I would say to look at the pt, look at the med...what will happen if they stop the med? I take thyroid medication. If my TSH is just slightly elevated, I feel like CRAP. I tell family members that the thyroid med should be one of the last meds stopped. (as a side note, I had a pt who had been on another hospice and asked me to have a thyroid panel done on admission to us, as the other hospice insisted she had to stop her Synthroid. Her TSH was one of the highest I have ever seen in many years of nursing...no wonder she slept 16 hours a night and napped during the day, had gained 20 lbs, was losing her hair and had "bug" eyes!) I usually sugg stopping vitamins, appetite stimulants (if the family and pt are ready for that) and try to get the doc to pare down the number of BP meds (because as stated above, a slightly high BP is sooo much better than a low one). Psych meds? I try not to touch them too much. Most hospice pts can use a bit of an antidepressant and anyone on an antipsychotic probably really needs it
BPH meds? I really would rather have them peeing as opposed to needing a chronic foley.
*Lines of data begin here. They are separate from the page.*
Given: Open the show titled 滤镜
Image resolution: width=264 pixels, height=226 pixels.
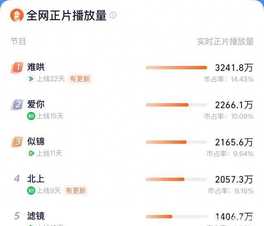Looking at the screenshot, I should coord(36,216).
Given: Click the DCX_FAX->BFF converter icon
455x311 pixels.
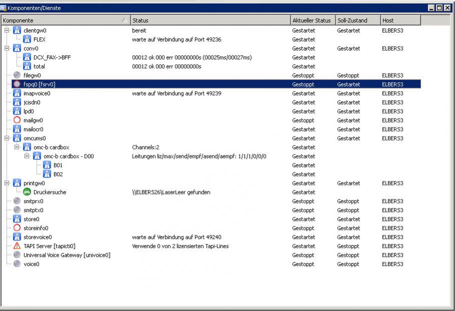Looking at the screenshot, I should coord(27,58).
So many older people are on way too many meds and could probably stand to have them cut in half, and that is the general public, not hospice pts. After the medical journey most hospice pts take to get to hospice (multiple docs, hospital admissions, ER visits...) they usually have 3 pills to treat something and 2 to treat the side effects (Nexium, anyone?) I do a lot of admissions as an on-call nurse and get so tired of writing 3 pages of medications, and try to suggest to the MD that maybe we could d/c some of these redundant medications. Sometimes they are in agreement, sometimes they want to wait a bit. But at least I have opened the line of communication with the pt, family and doc to start the process.